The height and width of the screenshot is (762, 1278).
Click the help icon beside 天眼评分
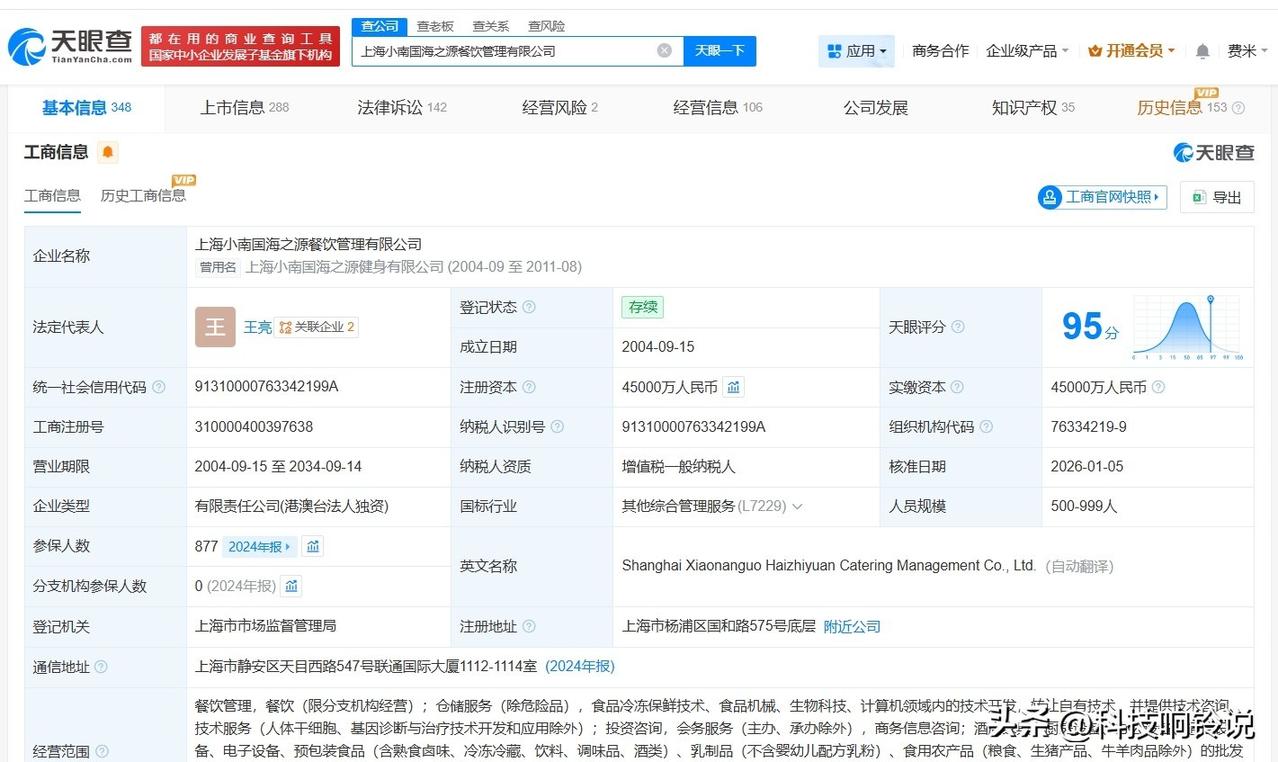tap(958, 327)
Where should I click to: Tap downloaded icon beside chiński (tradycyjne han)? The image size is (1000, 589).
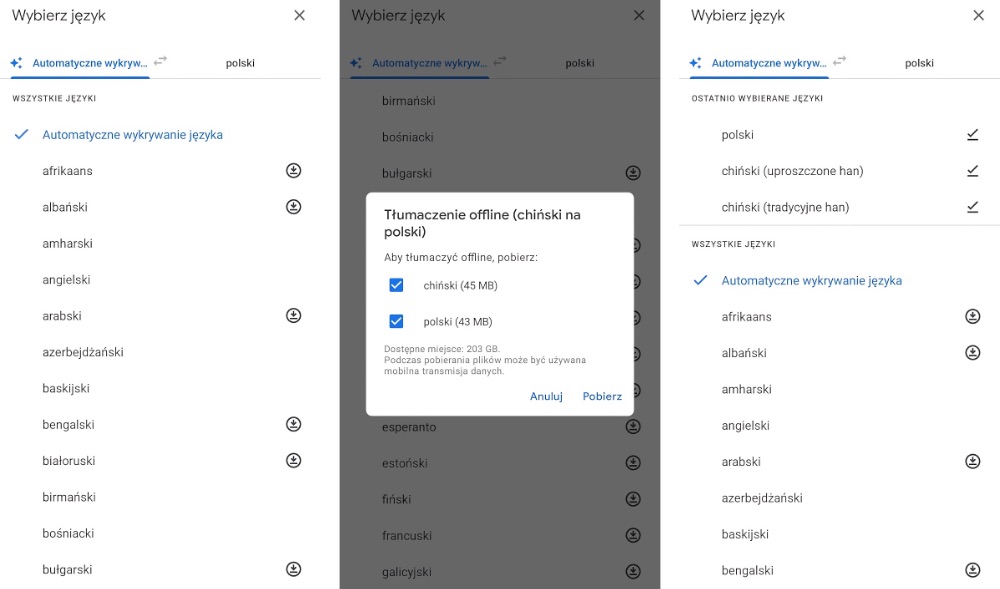pyautogui.click(x=972, y=207)
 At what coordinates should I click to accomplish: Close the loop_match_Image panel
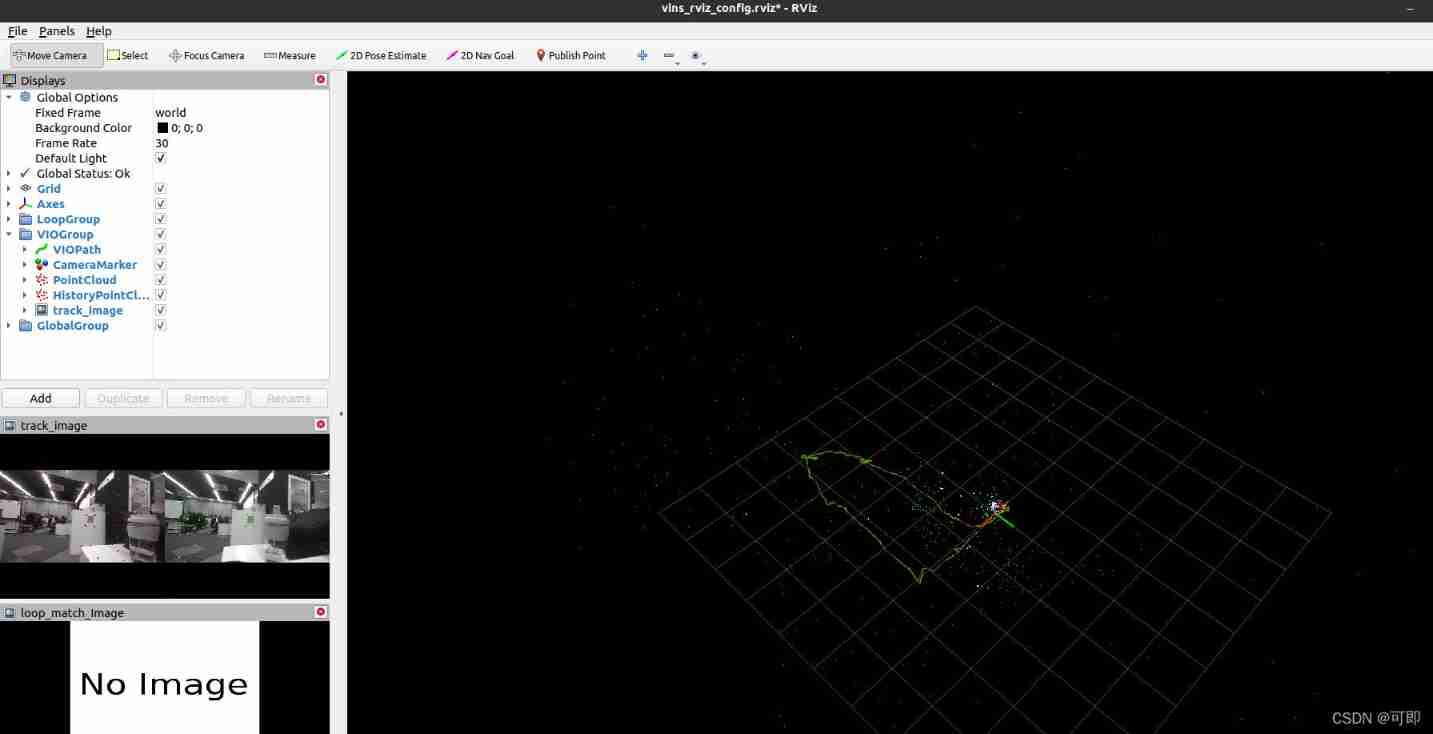pyautogui.click(x=319, y=611)
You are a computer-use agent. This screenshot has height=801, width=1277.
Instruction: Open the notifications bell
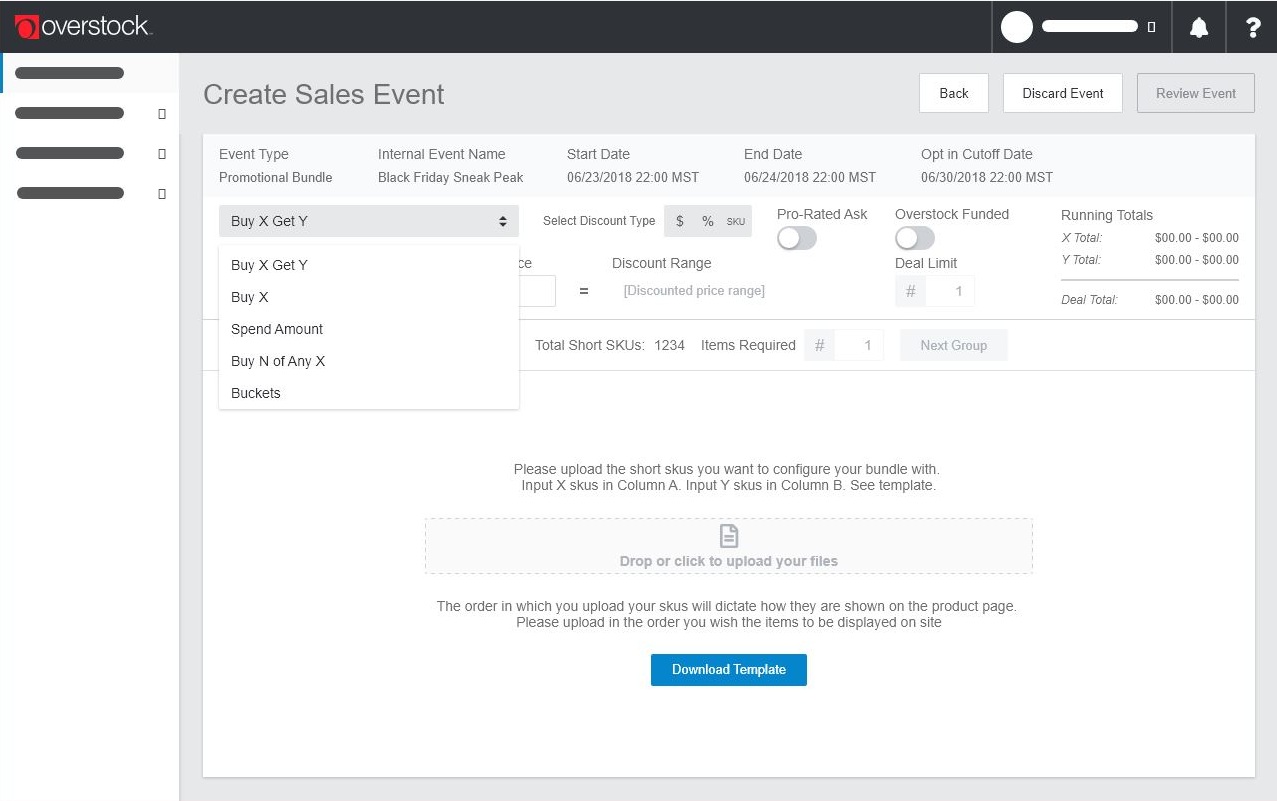click(1198, 28)
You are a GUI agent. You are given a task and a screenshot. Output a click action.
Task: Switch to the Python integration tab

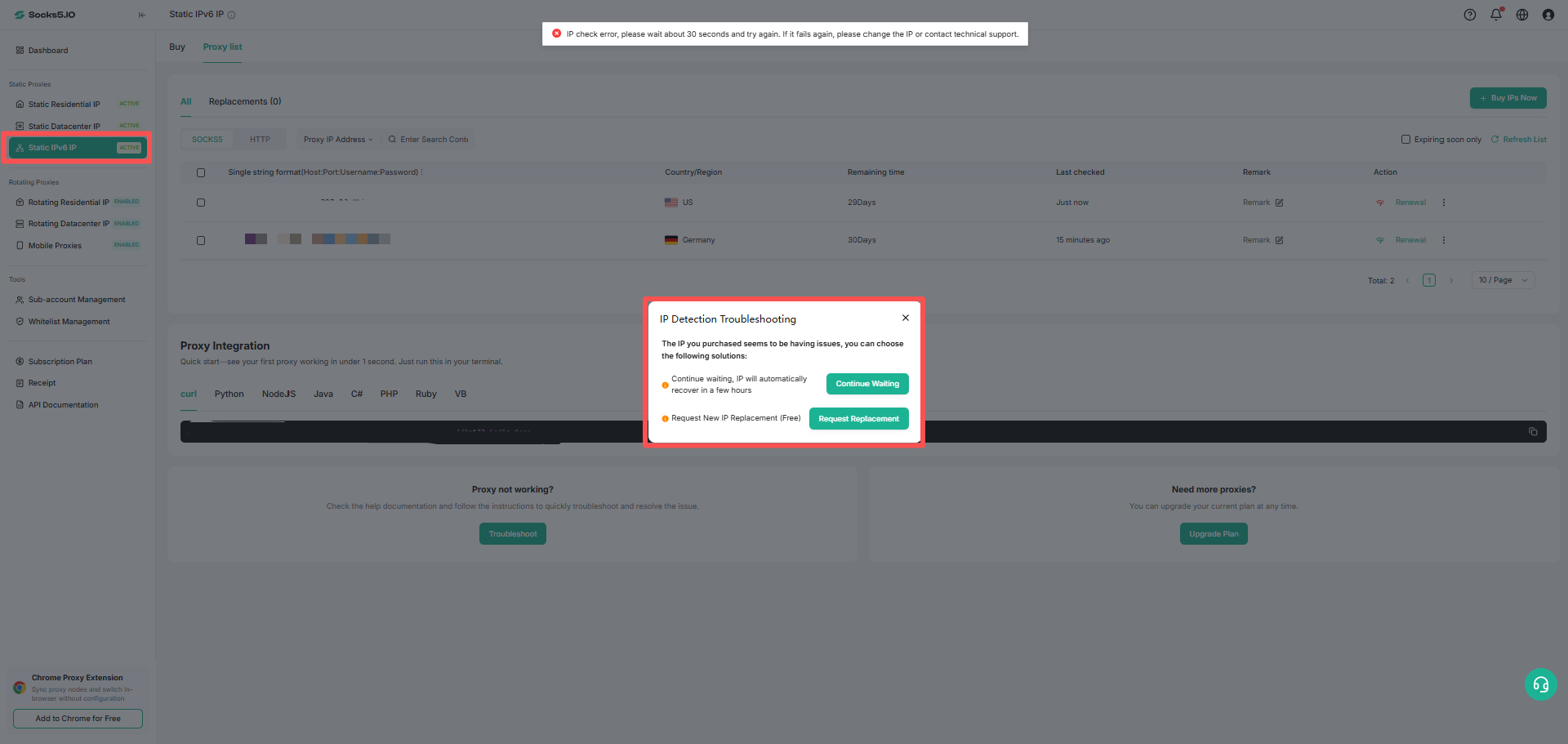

**PROBLEM REQUIREMENTS**. Transcribe all entries above exactly. Drop the pictures.

**ANSWER SECTION**.
The height and width of the screenshot is (762, 1278).
Click the help icon beside 天眼评分
tap(958, 327)
Where should I click to: Tap downloaded icon beside chiński (tradycyjne han)? The image size is (1000, 589).
pyautogui.click(x=972, y=207)
 At what coordinates should I click to accomplish: Close the loop_match_Image panel
pyautogui.click(x=319, y=611)
You are a computer-use agent. This screenshot has height=801, width=1277.
Instruction: Open the notifications bell
click(1198, 28)
You are a GUI agent. You are given a task and a screenshot. Output a click action.
Task: Switch to the Python integration tab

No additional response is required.